Re: HTML+RDFa Issues (update)

Julian Reschke wrote:
> Manu Sporny wrote:
>> What is the worst thing that could happen, as far as you are concerned,
>> if a consumer saw/stored both "urn:rights" and
>> "urn:uuid:1225c695-cfb8-4ebb-aaaa-80da344efa6a", verbatim? What is the
>> damage done to the Web if the practice becomes widespread?
> 
> With "urn:uuid:1225c695-cfb8-4ebb-aaaa-80da344efa6a" there is no problem
> -- it looks like a full URI and it is.
> 
> With "urn:rights" there is the problem that the consumer gets the wrong
> URI, and furthermore there's a real risk that it could get the same
> string from a different party, trying to identify a *different* link
> relation.

Right - but what damage is done at that point? How does that ambiguity
translate into a fatal error in an application or a logic error in a
reasoning agent?

Sam's language, "SHOULD avoid well known URI schemes", goes a long way
to prevent the markup above. Do you have another example that could
conceivably be used? http:, ftp: and urn: break the "SHOULD avoid well
known URI schemes" rule. I'm having a difficult time trying to create a
scenario where something bad happens (other than potential ambiguity IF
somebody uses a URI scheme and IF they just happen to use the exact same
string of characters as a page somewhere else on the web).

I understand that these barrage of questions that you feel you have
already answered may be irritating, but we're attempting to thoroughly
understand your position - as there may be subtleties that we have
continued to miss.

>> Also, what is in your set of acceptable solutions to the issue -
>> assuming that we adopt Sam's "SHOULD avoid well known URI schemes"
>> language, and ensuring that there is backwards compatability for RDFa?
>> Similarly, what is your ideal solution?
> 
> If I had a solution that is compatible both with RDFa and full-URIs in
> @rel, I would already have proposed it.

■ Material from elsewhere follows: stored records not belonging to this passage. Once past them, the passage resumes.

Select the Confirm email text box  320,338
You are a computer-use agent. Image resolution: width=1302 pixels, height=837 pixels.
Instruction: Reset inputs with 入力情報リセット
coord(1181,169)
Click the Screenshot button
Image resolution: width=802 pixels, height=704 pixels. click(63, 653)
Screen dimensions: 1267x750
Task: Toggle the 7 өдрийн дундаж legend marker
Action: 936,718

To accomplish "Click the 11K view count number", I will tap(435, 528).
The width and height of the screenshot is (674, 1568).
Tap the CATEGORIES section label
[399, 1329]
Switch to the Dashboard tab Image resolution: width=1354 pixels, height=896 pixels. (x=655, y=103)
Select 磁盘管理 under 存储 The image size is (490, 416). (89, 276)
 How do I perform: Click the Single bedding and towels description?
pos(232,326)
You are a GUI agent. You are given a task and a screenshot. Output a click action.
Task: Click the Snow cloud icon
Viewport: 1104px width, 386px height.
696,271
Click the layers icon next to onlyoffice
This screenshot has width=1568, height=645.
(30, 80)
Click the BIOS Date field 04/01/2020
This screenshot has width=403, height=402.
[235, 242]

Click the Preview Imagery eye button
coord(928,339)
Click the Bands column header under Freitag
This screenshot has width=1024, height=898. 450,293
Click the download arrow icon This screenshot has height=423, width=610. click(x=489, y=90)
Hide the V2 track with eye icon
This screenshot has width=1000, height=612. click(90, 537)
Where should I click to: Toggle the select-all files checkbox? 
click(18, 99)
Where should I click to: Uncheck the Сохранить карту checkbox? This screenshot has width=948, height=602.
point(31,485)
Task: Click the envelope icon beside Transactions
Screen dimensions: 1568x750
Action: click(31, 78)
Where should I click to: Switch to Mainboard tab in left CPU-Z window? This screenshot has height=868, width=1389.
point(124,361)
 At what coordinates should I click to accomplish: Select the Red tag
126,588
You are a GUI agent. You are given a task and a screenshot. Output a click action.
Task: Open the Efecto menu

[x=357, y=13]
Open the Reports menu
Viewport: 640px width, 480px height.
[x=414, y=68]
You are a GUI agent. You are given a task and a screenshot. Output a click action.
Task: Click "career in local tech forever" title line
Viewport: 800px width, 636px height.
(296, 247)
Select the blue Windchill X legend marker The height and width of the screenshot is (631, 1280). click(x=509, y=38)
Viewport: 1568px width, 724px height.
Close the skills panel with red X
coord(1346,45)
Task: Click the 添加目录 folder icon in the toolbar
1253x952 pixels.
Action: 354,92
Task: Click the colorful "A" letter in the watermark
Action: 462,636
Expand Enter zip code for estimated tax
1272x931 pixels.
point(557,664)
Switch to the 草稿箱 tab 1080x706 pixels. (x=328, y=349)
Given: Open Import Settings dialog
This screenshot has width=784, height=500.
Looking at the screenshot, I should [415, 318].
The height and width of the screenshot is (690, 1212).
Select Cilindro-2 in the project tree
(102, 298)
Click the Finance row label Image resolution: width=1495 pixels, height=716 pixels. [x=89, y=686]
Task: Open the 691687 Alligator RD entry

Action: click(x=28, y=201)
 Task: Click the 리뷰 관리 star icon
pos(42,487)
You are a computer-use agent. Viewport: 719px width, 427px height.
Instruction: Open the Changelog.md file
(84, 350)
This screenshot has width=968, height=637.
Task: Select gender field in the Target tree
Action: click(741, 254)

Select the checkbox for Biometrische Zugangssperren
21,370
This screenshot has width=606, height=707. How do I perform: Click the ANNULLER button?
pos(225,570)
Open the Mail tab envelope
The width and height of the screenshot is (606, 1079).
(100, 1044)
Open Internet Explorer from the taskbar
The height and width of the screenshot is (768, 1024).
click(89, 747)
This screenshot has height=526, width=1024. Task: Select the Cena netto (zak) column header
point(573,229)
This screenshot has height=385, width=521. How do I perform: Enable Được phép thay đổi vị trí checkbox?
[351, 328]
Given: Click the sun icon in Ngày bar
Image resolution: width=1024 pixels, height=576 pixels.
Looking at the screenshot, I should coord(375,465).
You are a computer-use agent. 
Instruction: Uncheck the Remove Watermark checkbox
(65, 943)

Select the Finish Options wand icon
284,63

That's why I've been complaining
> for so long: I think the use of CURIEs instead of safe-CURIEs in @rel is
> a big problem. (It's ok in new attributes, but problematic in @rel/rev).

We discussed this issue at length during the telecon today - we may be
closing in on a solution that would work for you (and the rest of the
"allow unambiguous URLs in @rel/@rev" group).

All of us agreed that we didn't necessarily understand the problems
resulting from what you are describing. We see it as a theoretical issue
with potential real-world implications, but couldn't think of any that
would destabilize the Web or even affect a significant number of people
(<1%, if forced to pull a number out of thin air).

So, we approached it from the standpoint that not being able to place
URLs in @rel/@rev is too restrictive and that we should try to change that.

I believe the consensus during the call today was on an approach that
would change the CURIE processing rules such that anything without a
prefix mapping is understood as a URL by default. This would allow URLs
to be used in @rel/@rev.

Mark is going to detail the proposal in an e-mail to this list in the
next couple of days. You can see the telecon conversation related to the
issue here:

http://www.w3.org/2009/07/09-rdfa-minutes.html#item01

-- manu

-- 
Manu Sporny
President/CEO - Digital Bazaar, Inc.